Enter the identifiers that allow Upwind to locate your AWS Organization and map its structure during onboarding:

  • Organization ID: a unique identifier assigned by AWS to your organization, used by Upwind to associate connected accounts during onboarding. It can be found in the AWS Management Console under OrganizationsSettings. Typically begins with o-.
  • Root ID: the unique identifier of the top-level parent node in your AWS organization's hierarchy, containing all organizational units (OUs) and accounts. Found in the AWS Management Console under OrganizationAWS accounts. Typically begins with r-.
Cloud Scanners Setup

Choose your deployment model. With SaaS Upwind manages the infrastructure on your behalf, while Outpost deploys scanners directly within your own environment. Select SaaS.

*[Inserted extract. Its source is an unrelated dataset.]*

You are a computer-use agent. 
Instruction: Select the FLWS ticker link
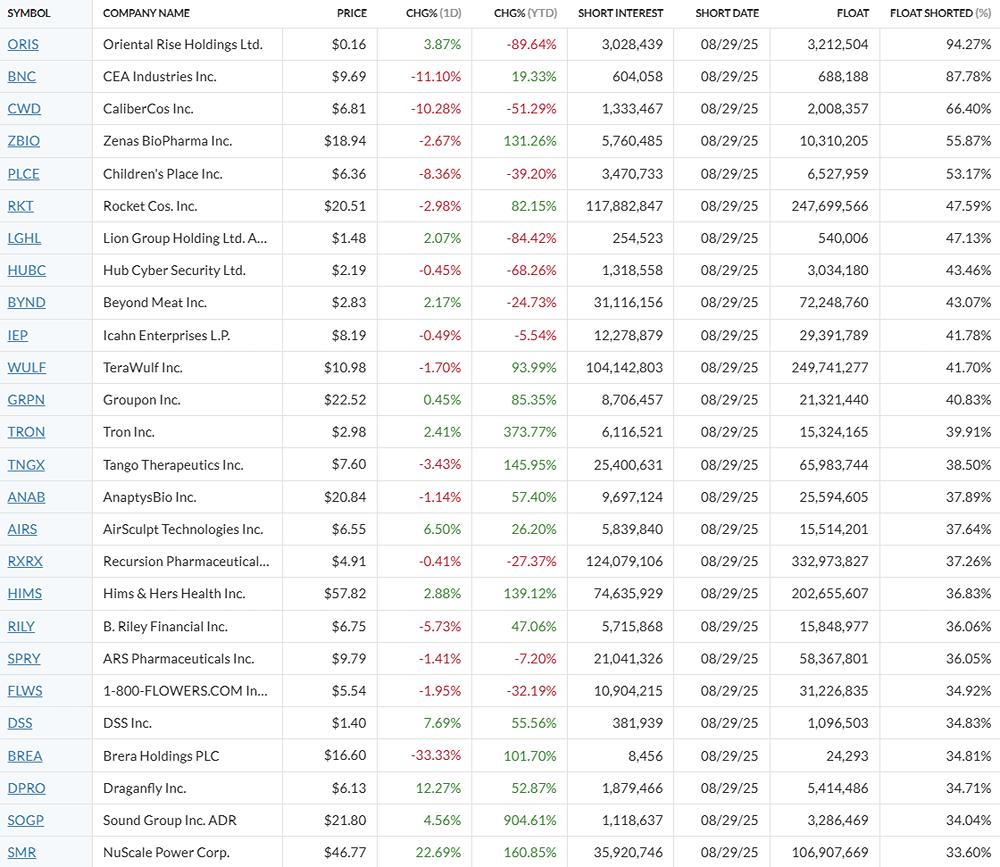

To learn more about the SaaS and Outpost models, see AWS deployment models.

  • Designate an Orchestrator Account: choose the account that Upwind will use to assume an IAM role and operate across your connected accounts. An elevated IAM role will be deployed in this account, allowing Upwind to authenticate and perform cross-account operations across your environment. Enter its AWS Account ID.

    warning

    The Orchestrator account must not be deleted. Removing it will disconnect Upwind from the environment.

Deployment method

Defines how Upwind is deployed into your environment. Select the deployment method that matches your setup - CloudFormation or Terraform - then follow the steps in that tab.

Select CloudFormation, then click Next to continue.

Resumable onboarding

You can revisit Step 1 to change your connection choices and parameters at any point before you run the CloudFormation template and validate the role ARN in Step 3. Once those are complete, the connection is established and these choices can no longer be changed here.

Step 2: Readiness check

Before starting onboarding, run the script below in your terminal to validate required AWS permissions and configuration. It will highlight missing access so you can resolve issues before proceeding.

The Upwind Management Console generates a snippet pre-populated for your environment. Choose Bash or PowerShell to match your terminal, then copy and run the snippet:

important

Log in to your AWS Management Account via your terminal before running this script.

curl -fsSL https://get.upwind.io/upwindctl.sh | bash
source "$HOME/.upwindctl/env"
unset AWS_ACCESS_KEY_ID AWS_SECRET_ACCESS_KEY AWS_SESSION_TOKEN
aws sso login --profile <management-profile>
upwindctl aws onboarding preflight \
  --aws-profile <management-profile> \
  --aws-region us-east-1 \
  --is-saas

Review the script output. A successful run looks similar to the following:

upwindctl aws onboarding preflight --aws-profile <management-profile> --aws-region us-east-1 --is-saas
2026/06/04 12:50:21 Using AWS profile <management-profile>
2026/06/04 12:50:21 Using AWS region us-east-1
2026/06/04 12:50:24 Caller identity: arn:aws:sts::111122223333:assumed-role/AWSReservedSSO_AdministratorAccess/jane.doe@example.com
2026/06/04 12:50:24 Orchestrator account: 111122223333
2026/06/04 12:50:24 Discovering org topology and fetching SCP documents...
2026/06/04 12:50:26 Found 3 accounts across 2 distinct SCP configurations
2026/06/04 12:50:26 Simulating caller identity: arn:aws:iam::111122223333:role/AWSReservedSSO_AdministratorAccess
2026/06/04 12:50:27 Orchestrator simulation complete: 34 actions evaluated, 34 results returned
2026/06/04 12:50:27 Evaluating 2 unique SCP configuration(s) for 2 member account(s)
2026/06/04 12:50:27 Checking EC2 Allowed AMIs setting...
2026/06/04 12:50:27 Checking Allowed AMIs across 18 region(s)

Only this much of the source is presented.